◆ What to work on:
Starting at the line containing "At what coordinates should I click to accomplish: Open" and ending at the last line of the data, rewrite those lines as a numbered list with blank lines omitted. Leave the pictures out of your list.

◆ Data extract:
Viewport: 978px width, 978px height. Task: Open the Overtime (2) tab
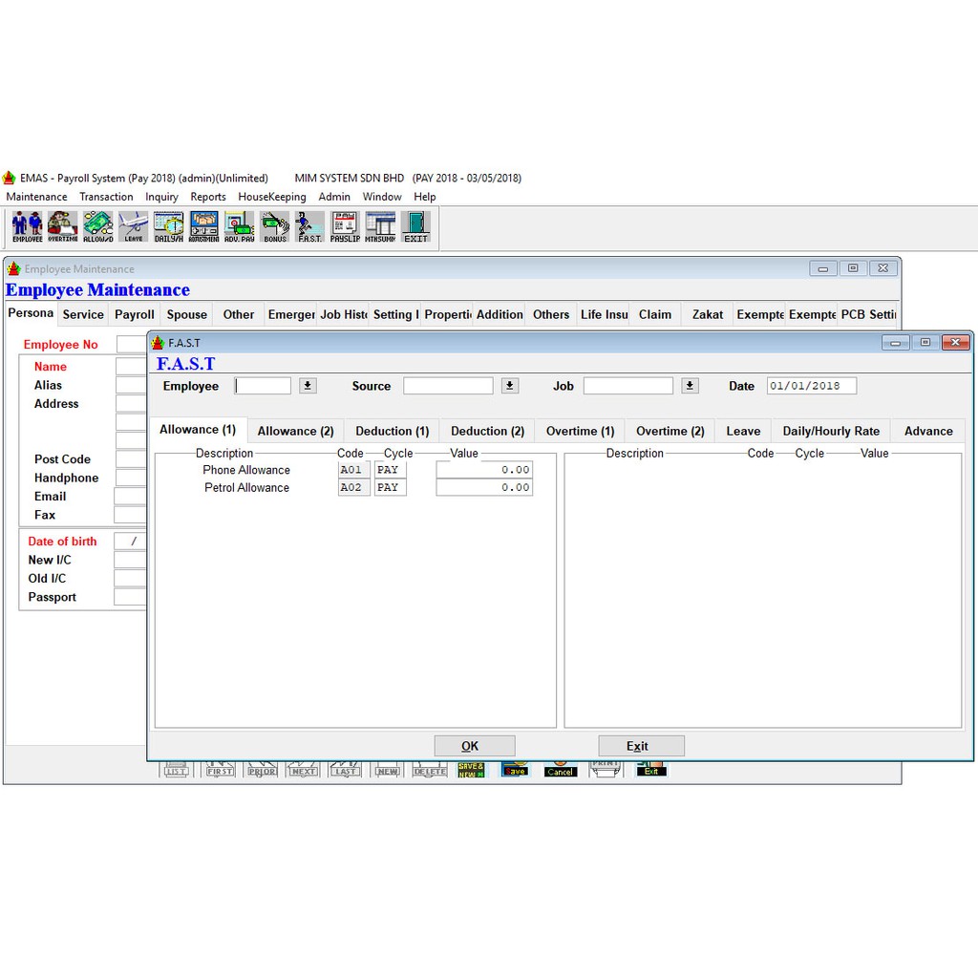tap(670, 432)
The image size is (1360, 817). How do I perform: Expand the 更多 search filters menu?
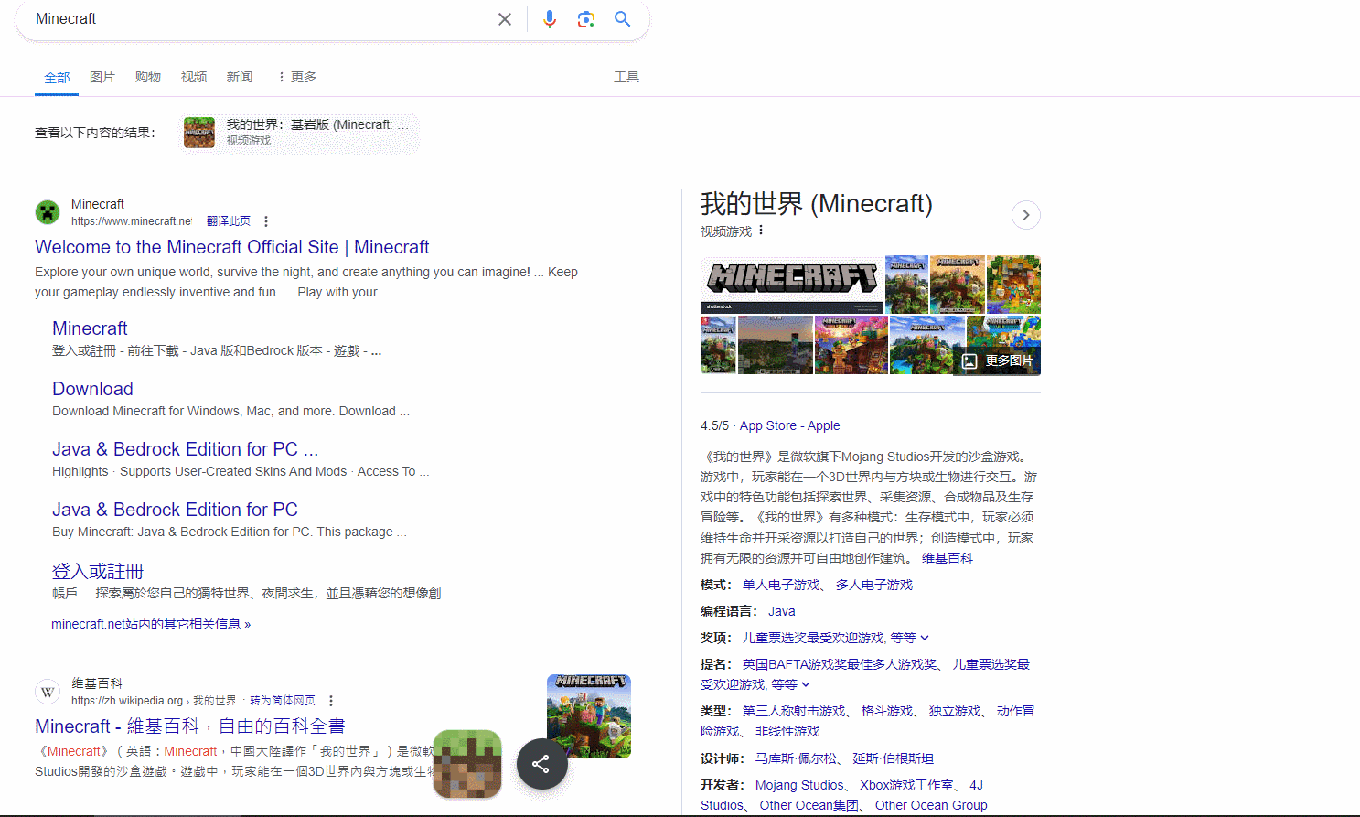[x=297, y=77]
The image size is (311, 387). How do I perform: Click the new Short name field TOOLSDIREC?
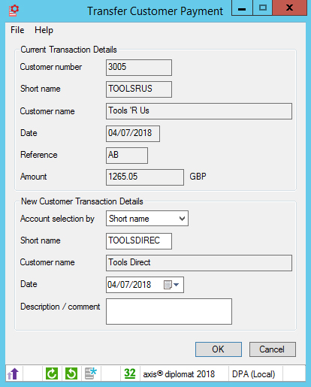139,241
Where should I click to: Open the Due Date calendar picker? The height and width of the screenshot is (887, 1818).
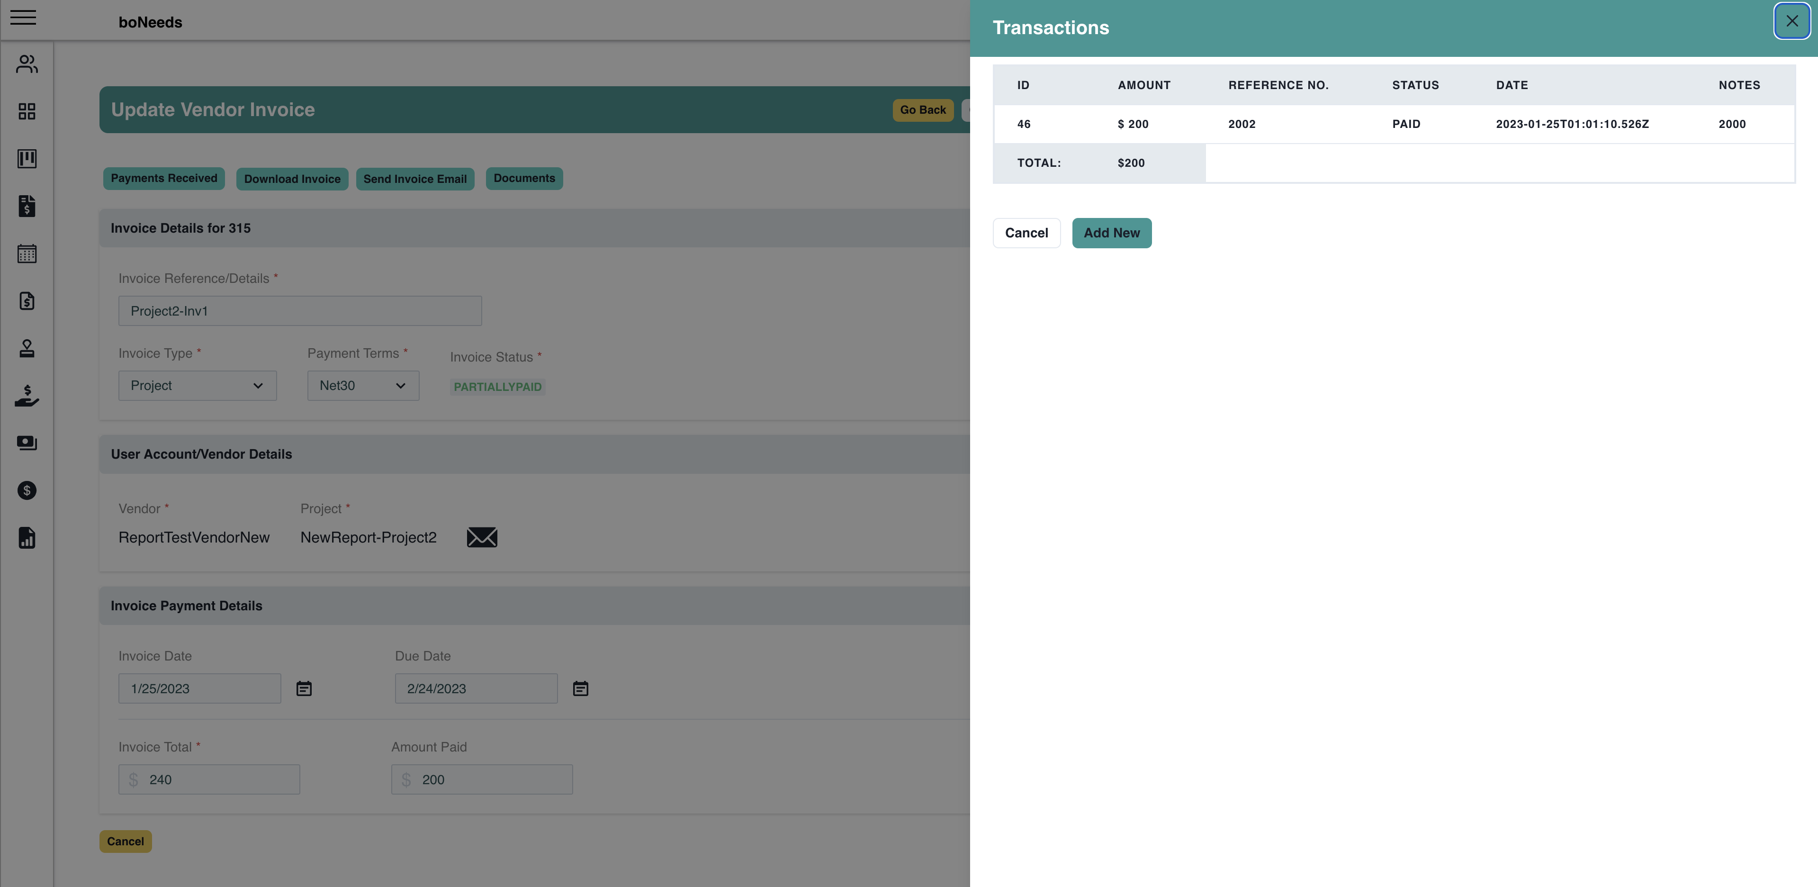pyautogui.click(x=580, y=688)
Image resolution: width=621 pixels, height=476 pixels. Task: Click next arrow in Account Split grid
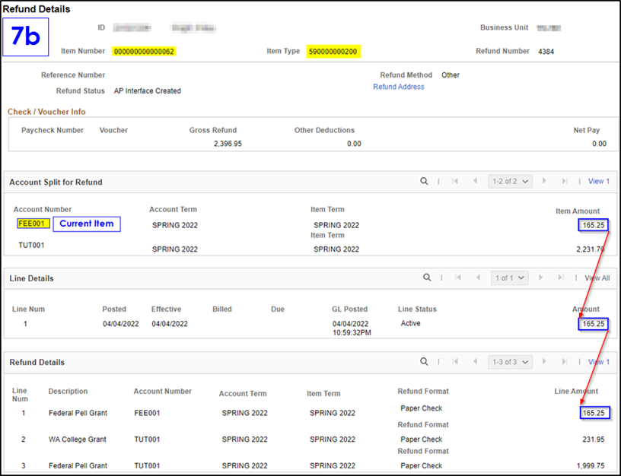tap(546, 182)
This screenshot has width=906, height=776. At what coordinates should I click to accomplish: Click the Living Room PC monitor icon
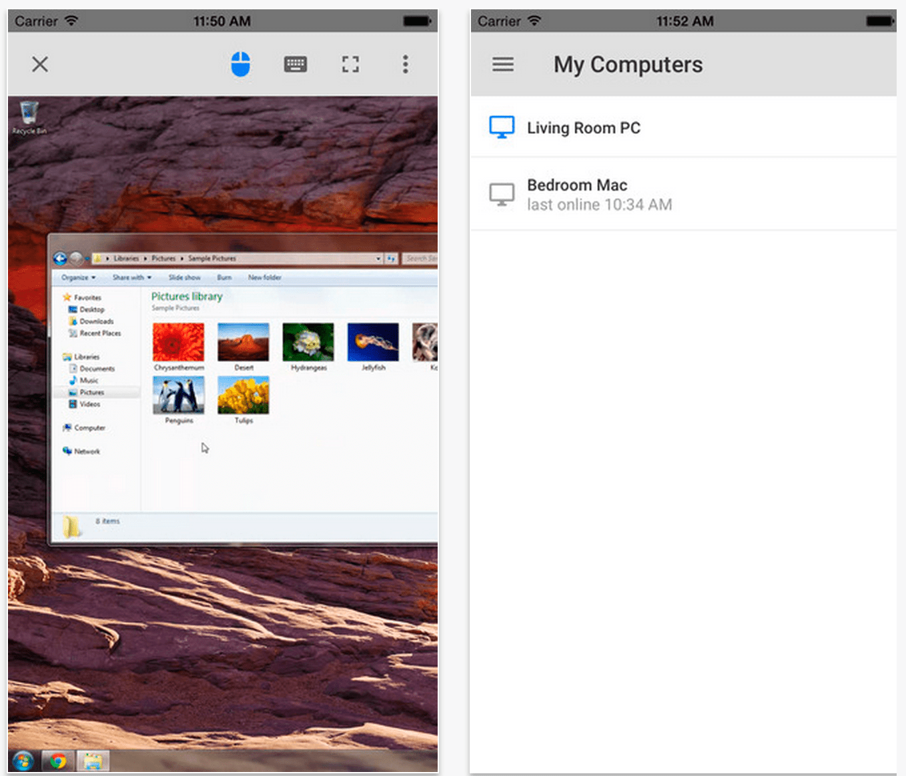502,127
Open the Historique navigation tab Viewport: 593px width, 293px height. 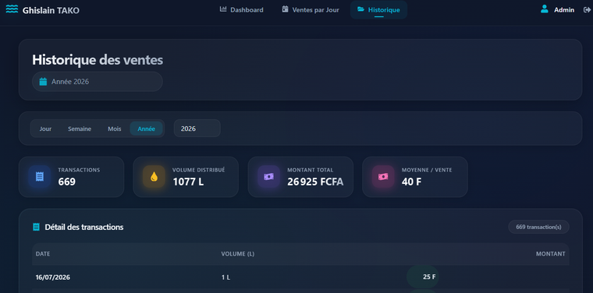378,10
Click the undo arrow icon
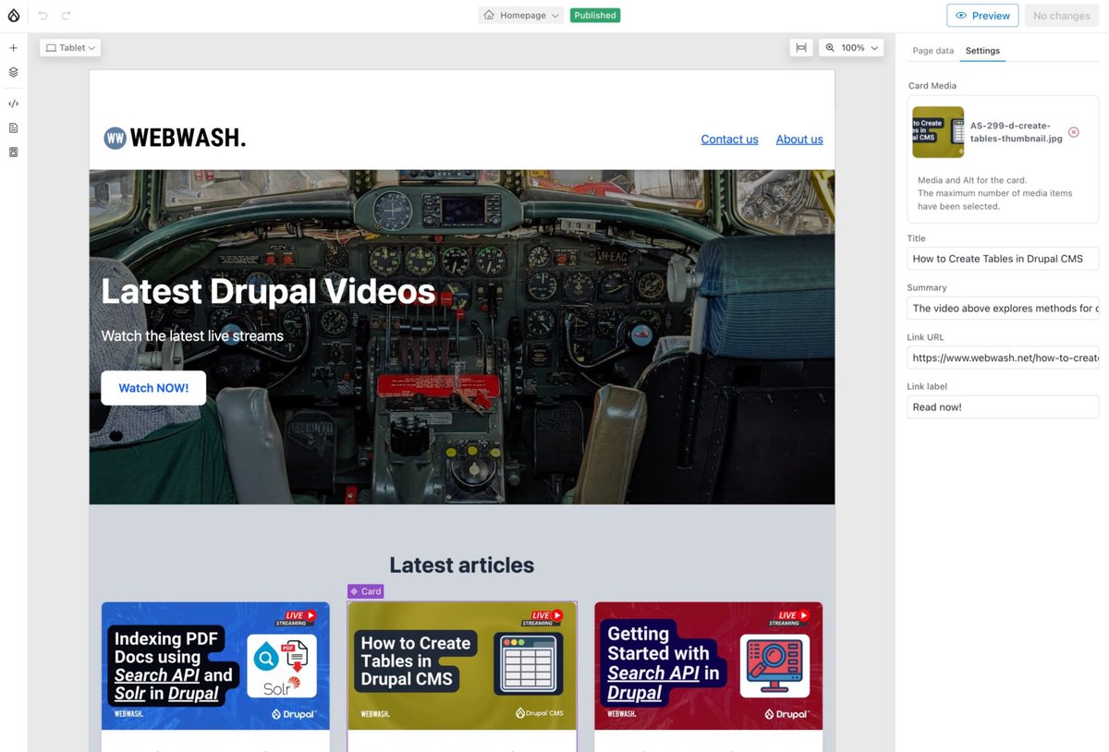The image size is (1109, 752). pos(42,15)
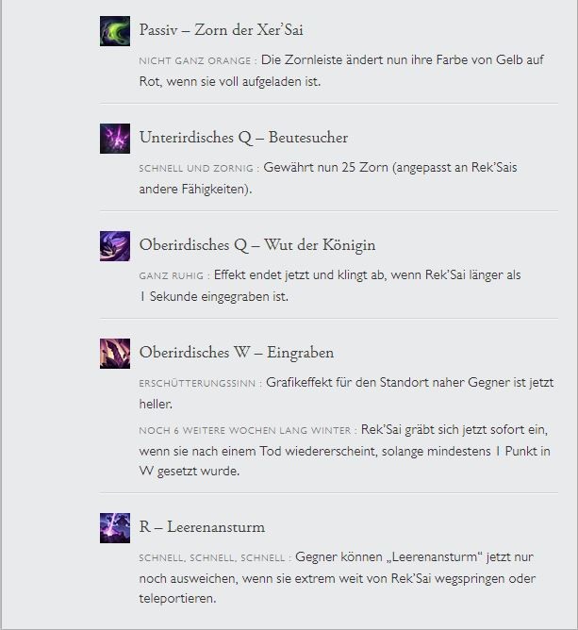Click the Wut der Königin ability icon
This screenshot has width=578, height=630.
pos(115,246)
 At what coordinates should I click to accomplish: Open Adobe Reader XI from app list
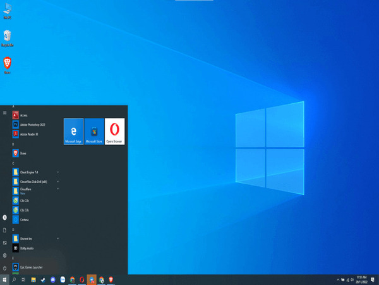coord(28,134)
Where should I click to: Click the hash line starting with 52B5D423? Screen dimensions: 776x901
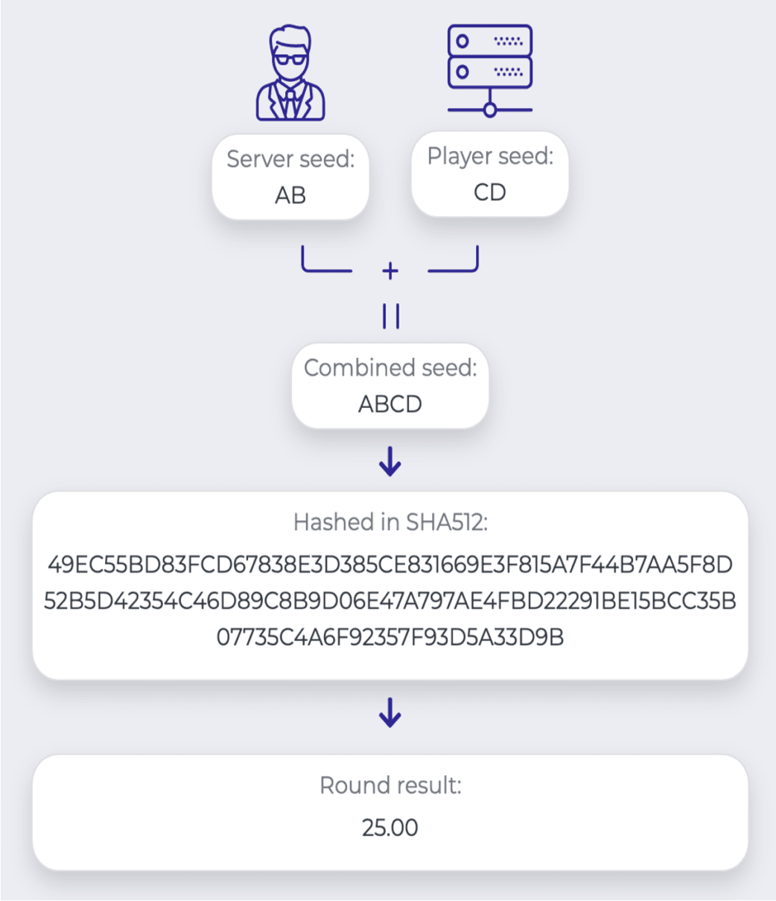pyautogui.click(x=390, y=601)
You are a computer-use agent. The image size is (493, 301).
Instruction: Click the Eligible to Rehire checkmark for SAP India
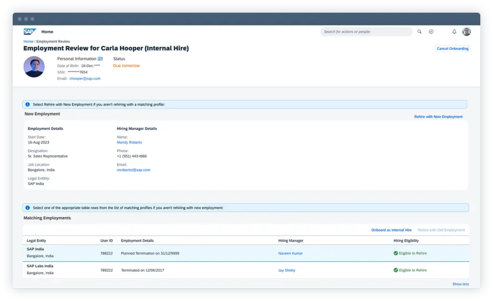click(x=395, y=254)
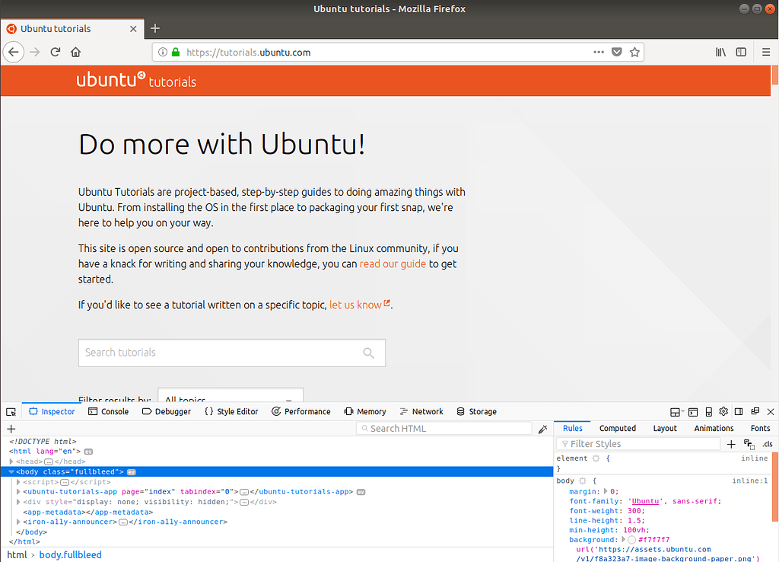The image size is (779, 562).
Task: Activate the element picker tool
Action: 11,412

◆ Full response:
1.  At what coordinates should I click to accomplish: Open Adobe Reader XI from app list
2. coord(28,134)
3. Where should I click to: Click the hash line starting with 52B5D423? Screen dimensions: 776x901
4. pyautogui.click(x=390, y=601)
5. You are a computer-use agent. The image size is (493, 301).
6. Instruction: Click the Eligible to Rehire checkmark for SAP India
7. click(x=395, y=254)
8. The image size is (779, 562).
9. Task: Activate the element picker tool
10. Action: 11,412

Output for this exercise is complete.